Pedagogical Academy
Pedagogical Academy
a higher pedagogical school in prerevolutionary Russia, established by the League of Education in St. Petersburg.
After its charter was ratified by the Ministry of Public Education in 1907, the Pedagogical Academy opened in 1908. Its goal was to train highly qualified teachers, experts on public education, organizers of extracurricular education, directors of educational institutions, and school physicians. The academy’s students were persons with a higher education. The two-year program of studies included such subjects as pedagogy, the history of pedagogy, pedagogical psychology, secondary-school teaching methods, and the theory and practice of school administration. Other subjects included psychology, human anatomy and physiology, and the history of philosophy, of the arts, and of literature.

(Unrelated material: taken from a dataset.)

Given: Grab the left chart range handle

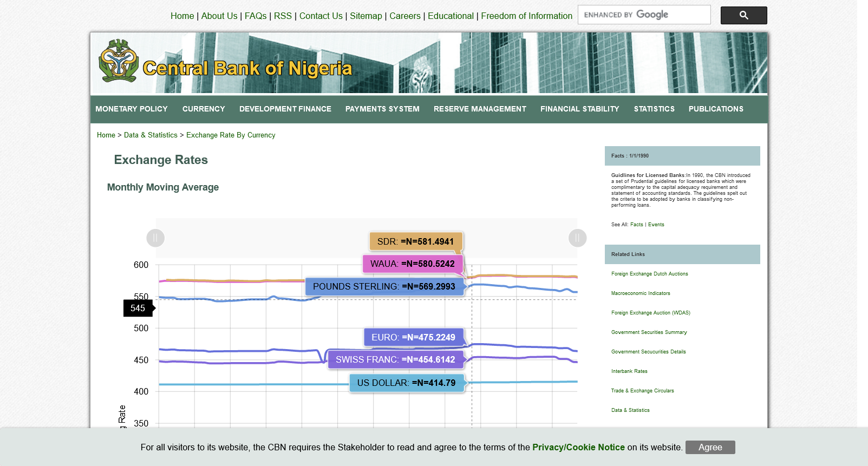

The teaching staff of the Pedagogical Academy included such well-known scholars, scientists, and educators as I. P. Pavlov, A. P. Nechaev, G. A. Fal’bork, I. I. Kareev, D. P. Ovsianiko-Kulikovskii, M. M. Kovalevskii, I. A. Baudouin de Courtenay, V. A. Vagner, S. I. Shokhor-Trotskii, and A. V. Vasil’ev. The academy published a series of books, The Pedagogical Academy in Essays and Monographs (vols. 1–15, 1909–14). The Pedagogical Academy, which was maintained by private contributions, closed down in 1915 owing to insufficient funds.